Tissue biopsy samples are not only important for use in clinical trial eligibility and monitoring, but also may allow clinicians to determine potential responders versus non-responders before treatment. For instance, the ability to quantify T-cell infiltration may predict checkpoint blockade responsiveness18,19, and vessel density has been associated with greater benefit from bevacizumab in some studies20.

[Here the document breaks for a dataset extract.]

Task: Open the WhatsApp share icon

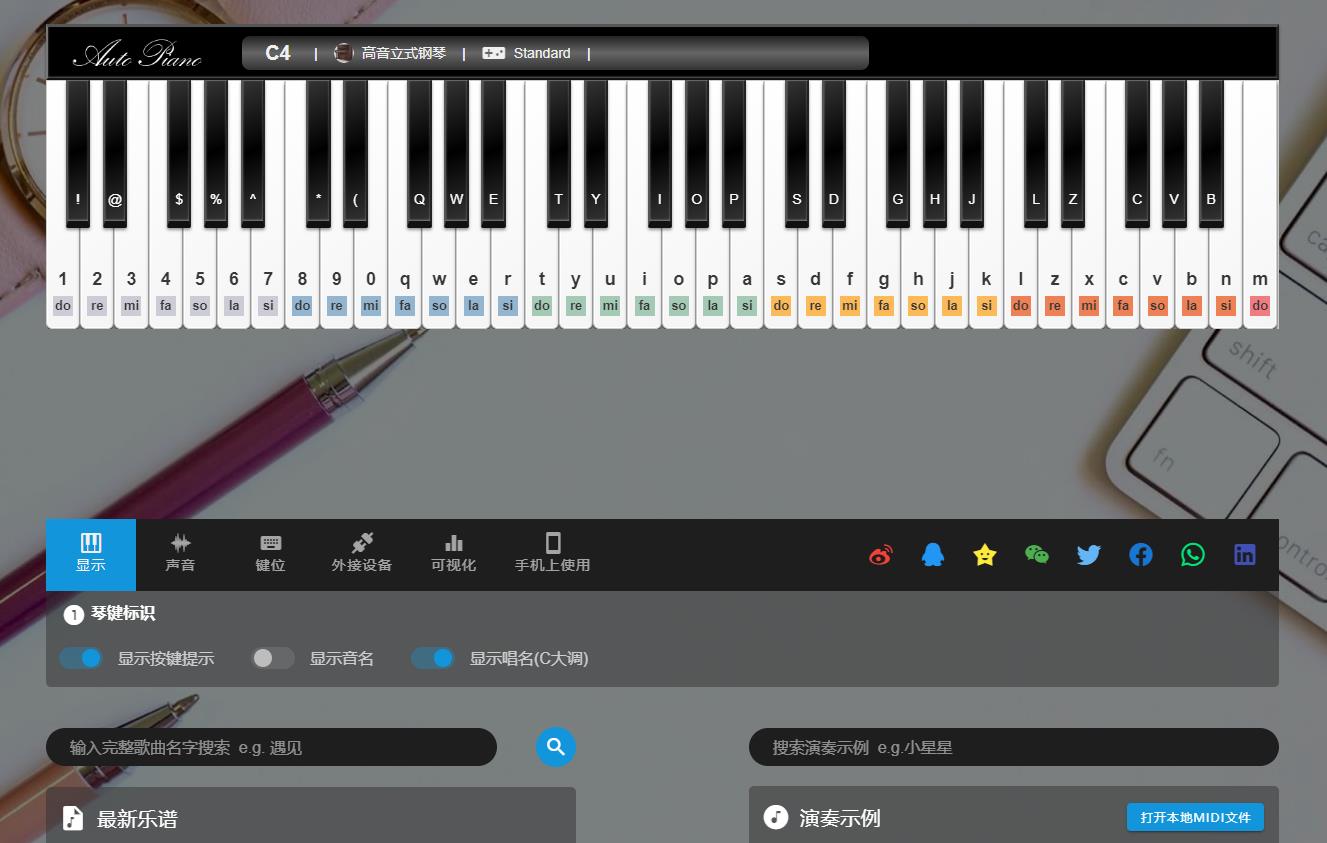Action: pos(1193,555)
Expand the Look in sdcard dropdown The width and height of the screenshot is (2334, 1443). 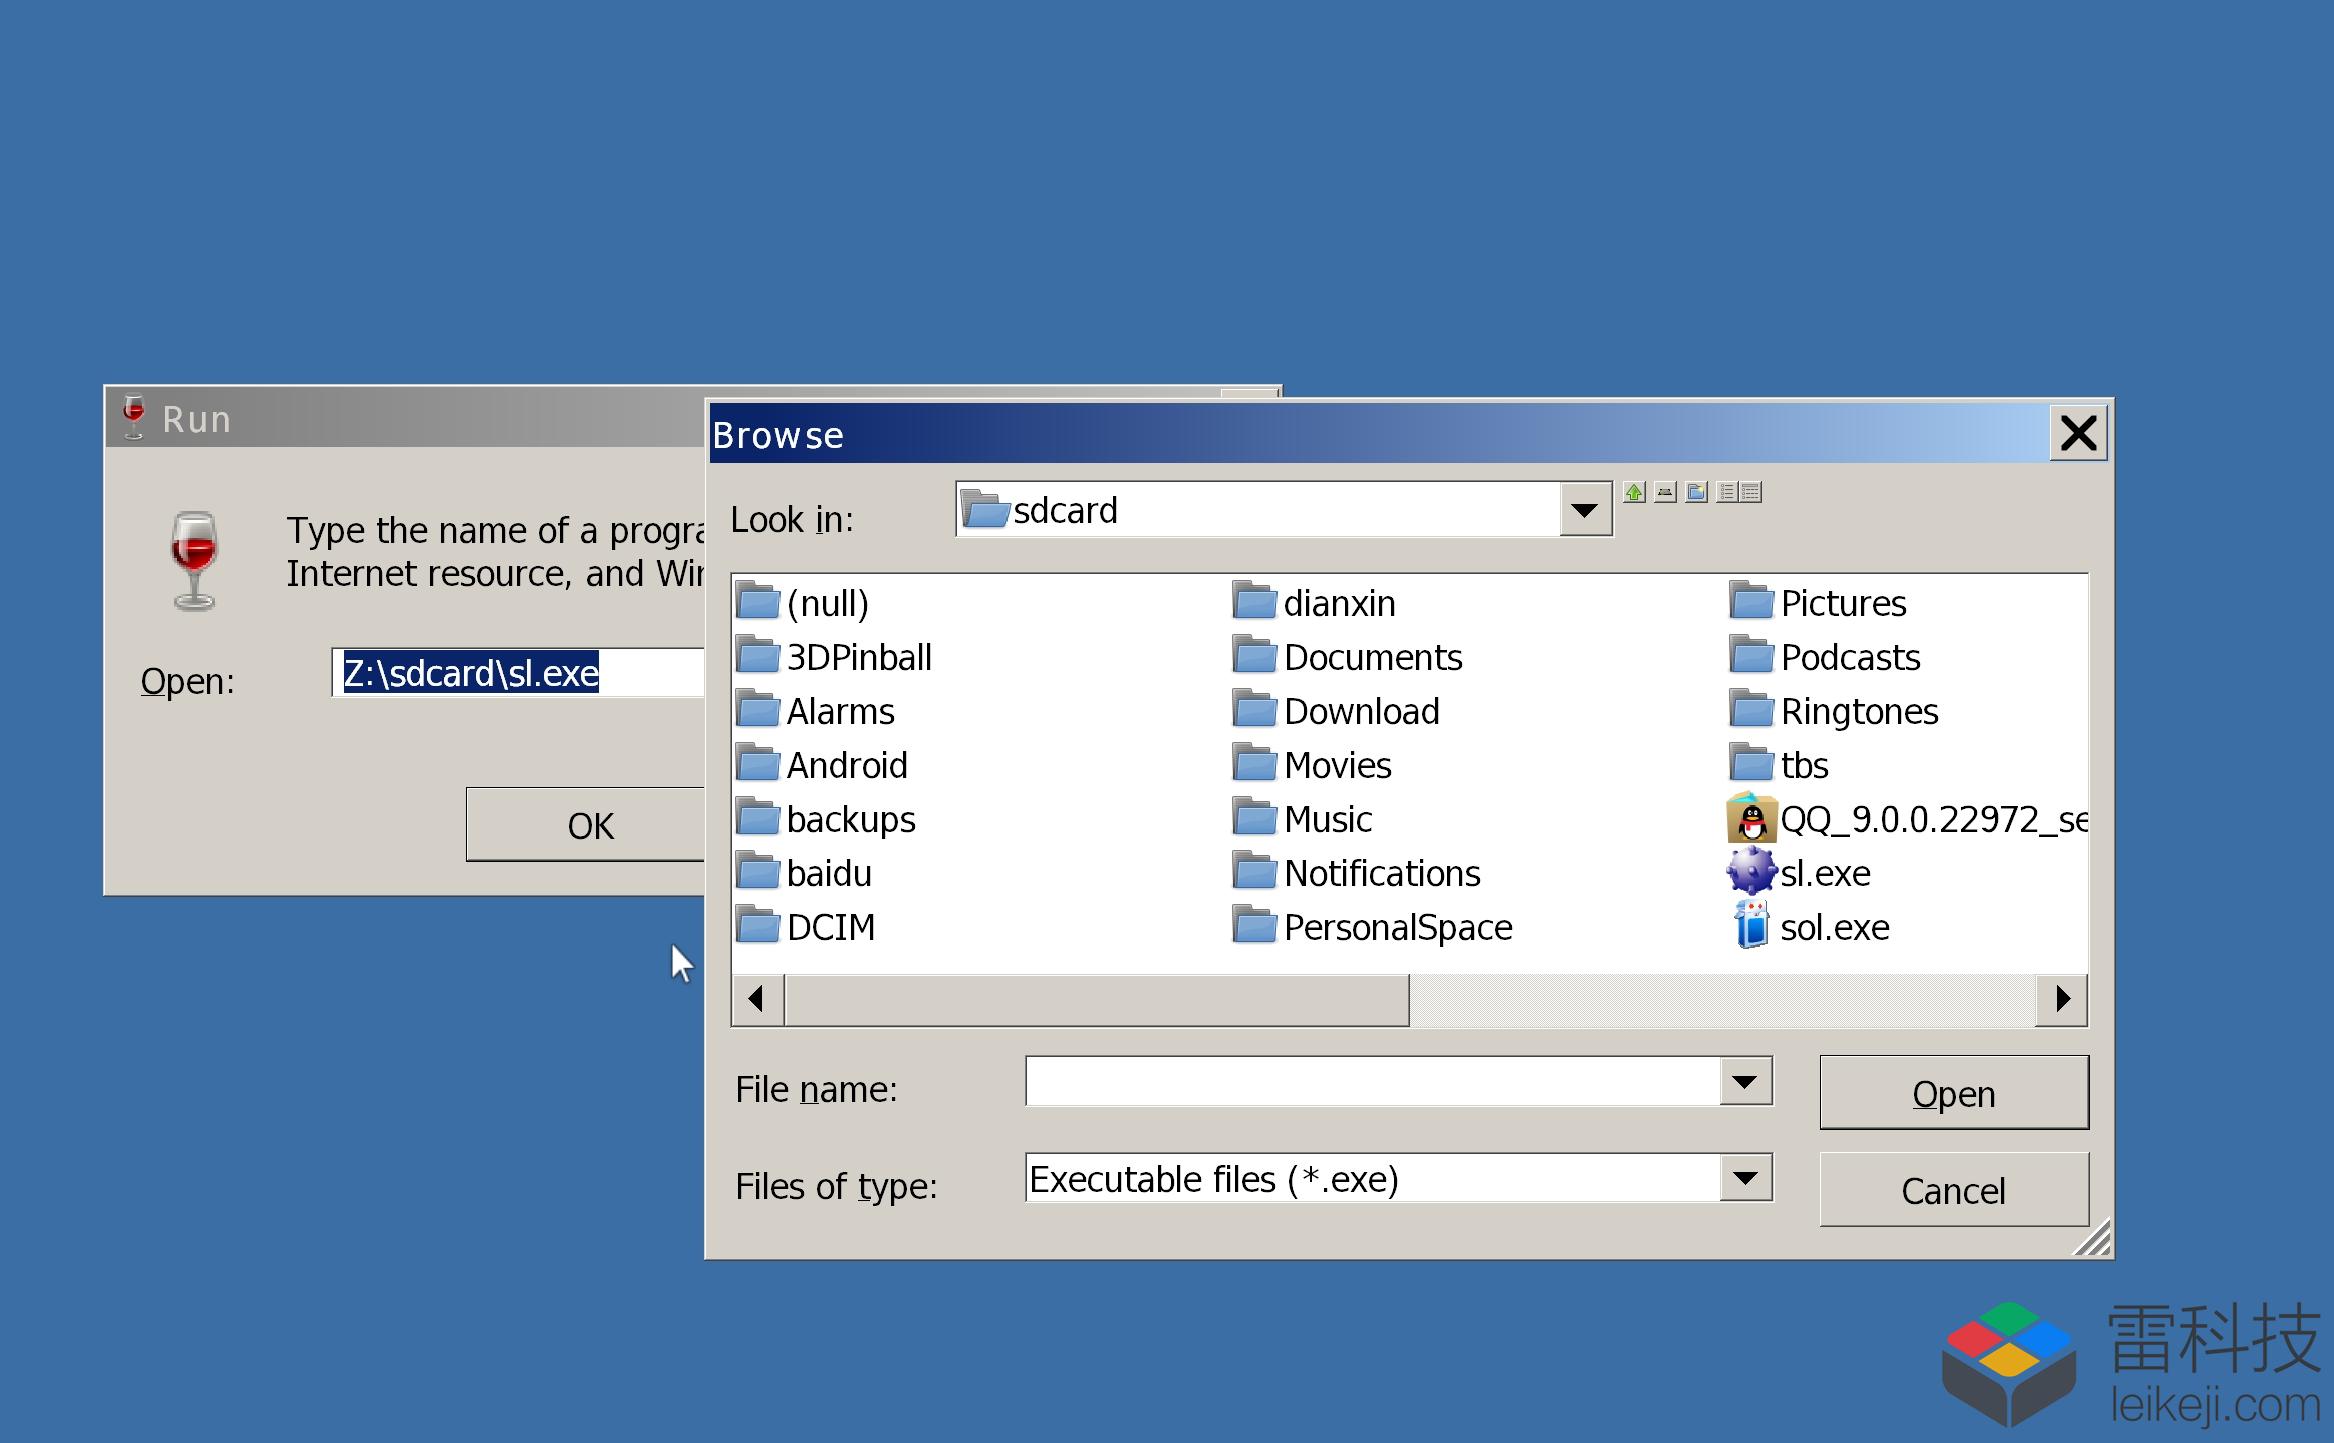coord(1585,510)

Several studies have focused on improving biopsy quality to yield sufficient material through protocol-specific and evidence-based practice guidelines; however, not much emphasis has been placed on determining whether these biopsies are truly representative of the larger tumor21,22. Currently, there are no established guidelines for a maximum number of core specimens, and those participating in clinical trials may undergo three to six core specimens per procedure23. We found out that the evaluation of tumor-associated stroma needs a minimum of two core biopsies, regardless of location, to be faithfully represented. Although the amount of tumor-associated stroma differed, depending on whether peripheral or central areas were analyzed, tumor epithelial areas were evenly distributed among peripheral and central cores. This might signify that tumor-associated stroma heterogeneity requires a larger number of analyzed sample areas in order to be fully represented, whereas tumor epithelial areas seem to be more homogeneous throughout the tissue specimen.

Limitations of our study include small sample size. Due to sample size limitations and the exploratory nature of our study, we used Pearson’s correlation and non-adjusted ICC to assess concordance between larger tumor specimen and core biopsy. Future studies could use Spearman correlation and adjusted ICC provided they have adequate sample size for each site. We also did not assess how concordance between larger tumor and core biopsy varies between tumor site (primary versus metastatic), which is a question we would like to expand on in future studies.

As the number of clinical trials increases and the development of markers predictive of therapy response expands, there will be a growing need for adequate tissue specimens. Our analyses suggest that a small tissue biopsy can adequately inform clinicians of specific components of the TME. We found that a number of positively stained CD8 cells could be reliably represented by two tissue biopsies regardless of location. CD68+ cells were adequately represented by two tissue biopsies as well, with a higher percentage of cells found in peripheral cores, which correlated well with the larger tissue specimen. We found that PD-L1 expression was poorly represented by tissue biopsies in our cohort of HGSC patients; thus, clinicians and researchers should be aware of the limitations that small tissue biopsies may pose for evaluating some checkpoints. Collectively, this study offers new insight into the reliability of tumor microarrays and reveals the limitations in assessing tumor specimens in a high-throughput fashion.